Bill of exchange networks could become arbitrarily complex, with multiple borrowers, lenders, and holders. But without central middlemen:

How could it work in the future

Here is a more detailed view of how it could work:

  • Elastic crypto credit money is created in P2P borrowing/lending transactions.
  • Elastic crypto credit money is destroyed when the loan time period is finished.
  • Bitcoin, Ether, and stablecoins serve as base money.
  • A pulsating supply of elastic crypto credit money is placed on top of the base money.

It would work very similar to the bill of exchange system, but it has to address the weaknesses of the previous systems:

  1. Bills of exchange cannot be used because of wet signatures — We have to use standard contract law.
  2. Different nomination issues — Tokenization of loan obligations via standard ERC20 contracts.
  3. Different time periods of the bills of exchange — Tokenization via standard ERC20 contracts help here.
  4. Insurance mechanism is missing — Decentralized insurance mechanism will be introduced.

Forecast

Our forecast for the future is the following:

  • There will be a national crypto-base money like Venezuela’s Petro.
  • There will be a decentrally created crypto credit money on top of the national base money.
  • In parallel, there will be a global base money (BTC, ETH, …).
  • In parallel, there will be a global decentralized credit money.
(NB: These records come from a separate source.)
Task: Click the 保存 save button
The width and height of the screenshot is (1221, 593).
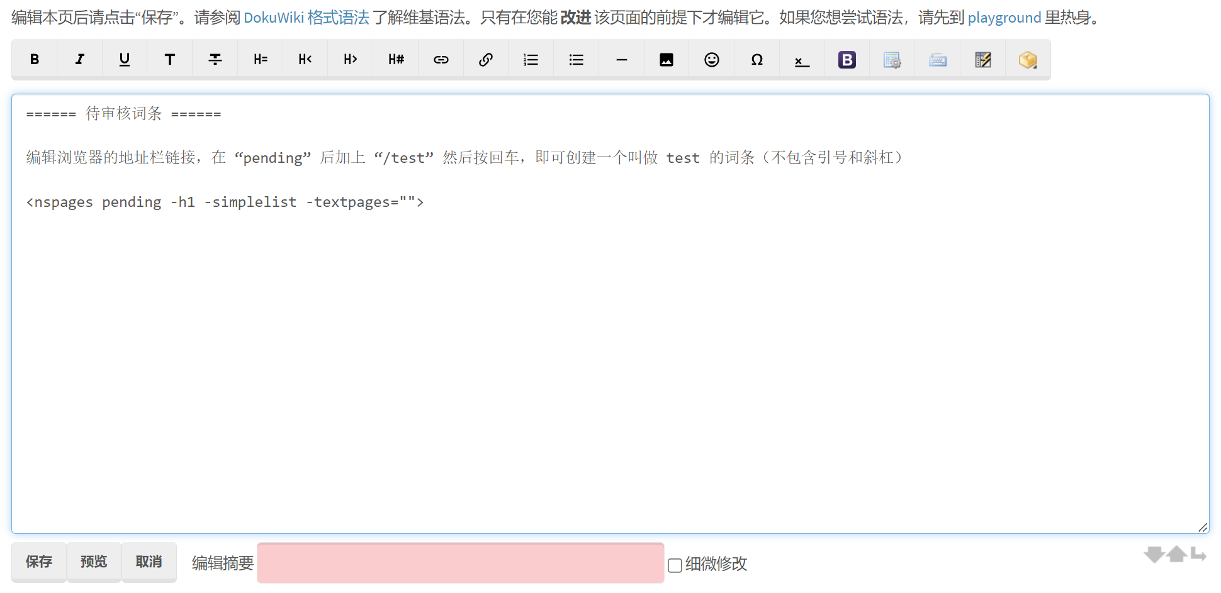Action: (39, 562)
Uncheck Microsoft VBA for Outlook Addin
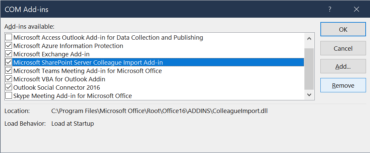Screen dimensions: 370x153 [x=9, y=79]
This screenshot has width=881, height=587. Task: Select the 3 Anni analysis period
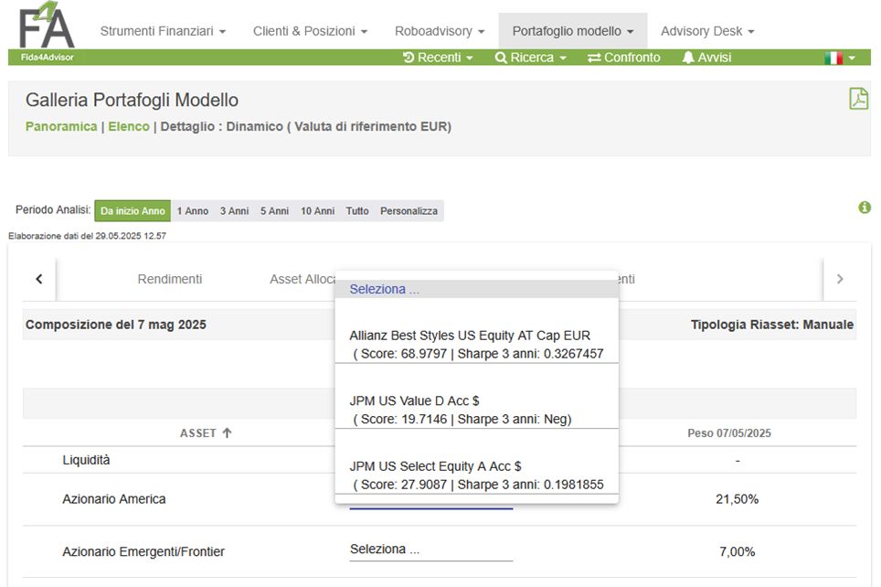[234, 211]
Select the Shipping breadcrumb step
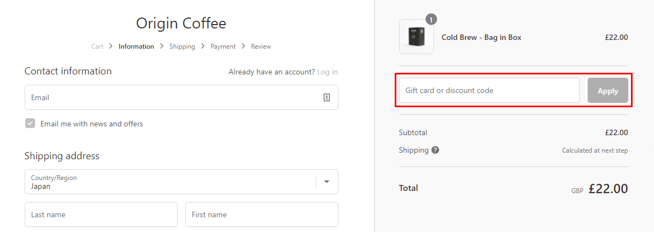 pyautogui.click(x=182, y=47)
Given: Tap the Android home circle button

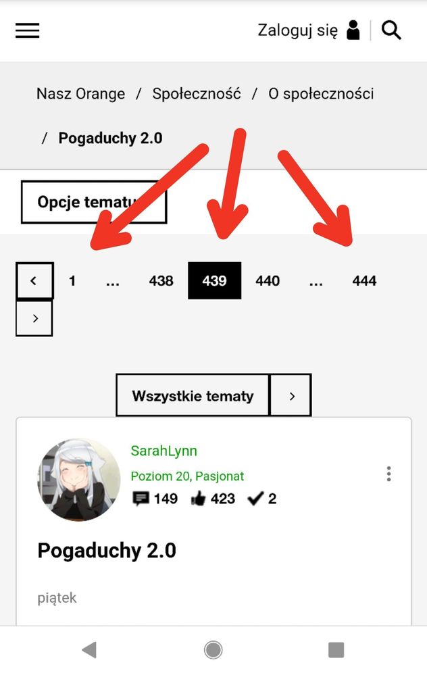Looking at the screenshot, I should (x=213, y=650).
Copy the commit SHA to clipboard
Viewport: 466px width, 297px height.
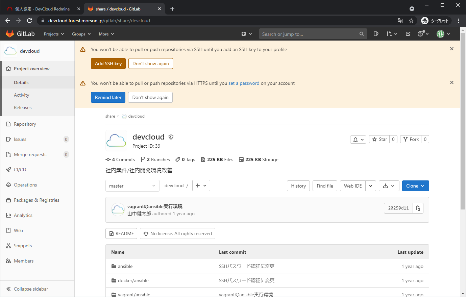coord(418,208)
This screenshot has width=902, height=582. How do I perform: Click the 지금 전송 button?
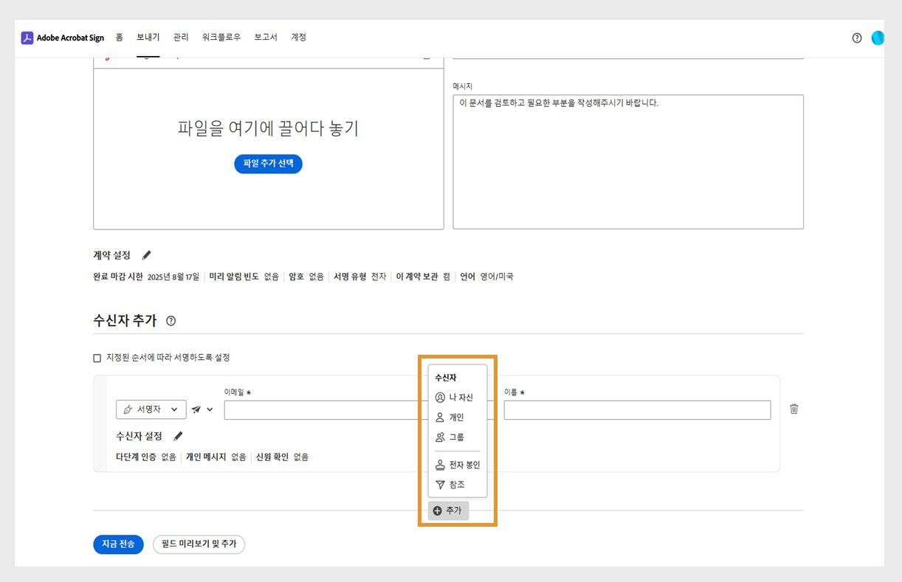(118, 544)
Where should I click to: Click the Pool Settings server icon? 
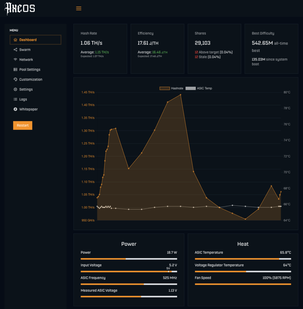coord(15,70)
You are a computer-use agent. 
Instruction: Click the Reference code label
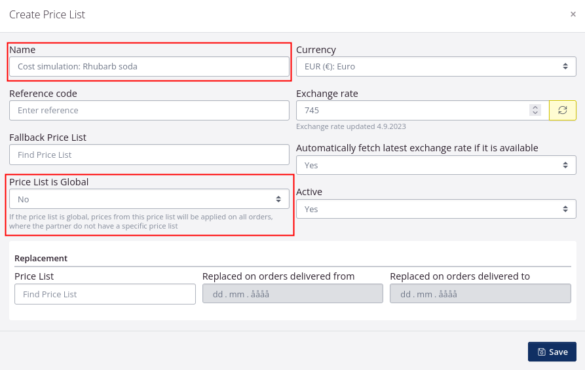click(x=43, y=94)
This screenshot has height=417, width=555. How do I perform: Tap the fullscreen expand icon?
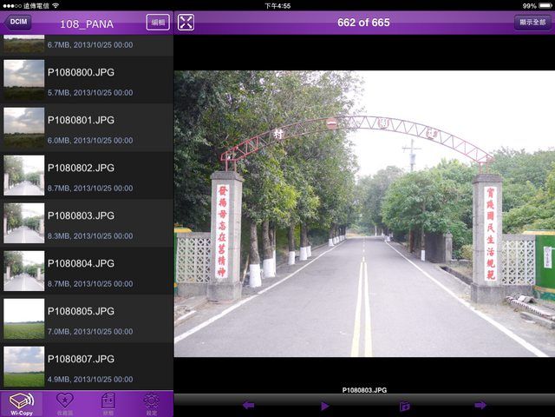point(186,23)
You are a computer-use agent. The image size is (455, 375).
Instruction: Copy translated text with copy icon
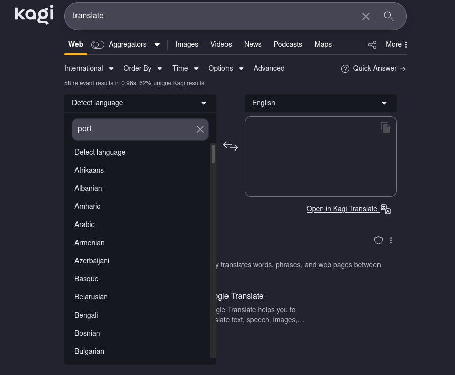(385, 128)
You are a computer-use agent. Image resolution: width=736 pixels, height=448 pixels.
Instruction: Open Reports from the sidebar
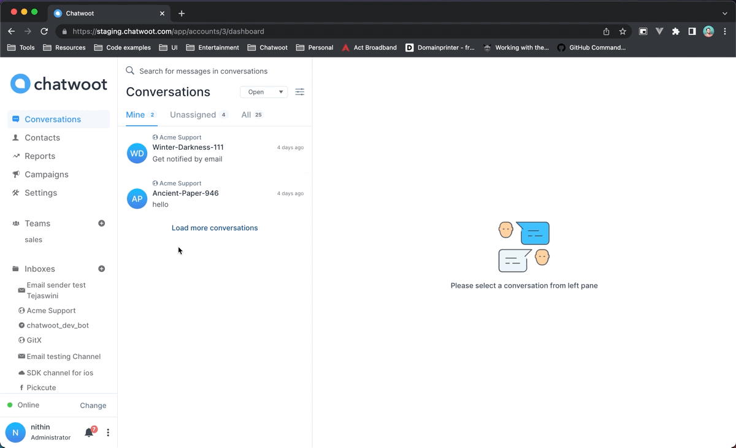tap(40, 156)
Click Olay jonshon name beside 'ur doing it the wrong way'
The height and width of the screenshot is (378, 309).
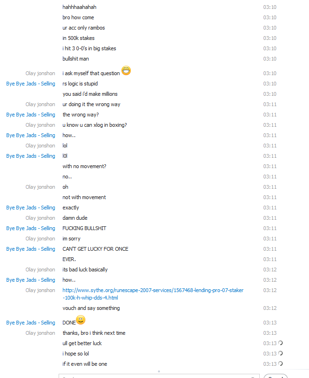[40, 104]
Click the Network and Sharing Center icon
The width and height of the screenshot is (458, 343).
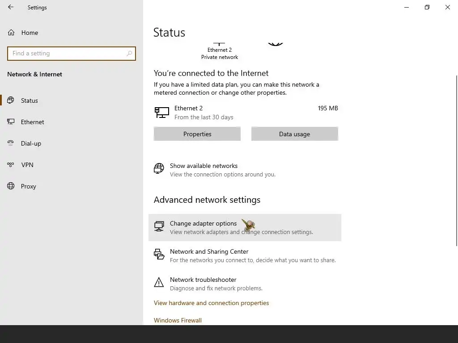[159, 254]

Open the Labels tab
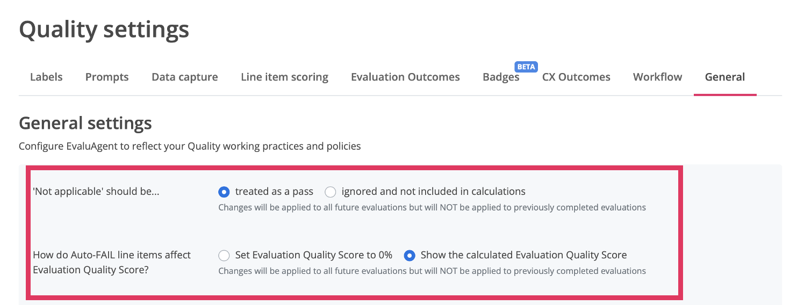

This future does not depend on central bank based money creation or commercial bank credit money creation. Instead, it will be an alternative financial system. However, it’ll not really be a new system as it has existed for the last 5’000 years. Only this time it will be empowered by the blockchain.

Roadmap

Our forecast roadmap:

  • It all started 10 years ago with the creation of decentralized crypto-based money — Bitcoin.
  • 5 years ago, decentralized programmable smart contracts were added.
  • Now we are in a phase where stablecoins are emerging.
  • In 5 years, there will be decentralized elastic crypto credit money

Summary

This time will not be different, there will be crypto credit money as well. It’s not yet there, but it might be there faster than anyone is anticipating.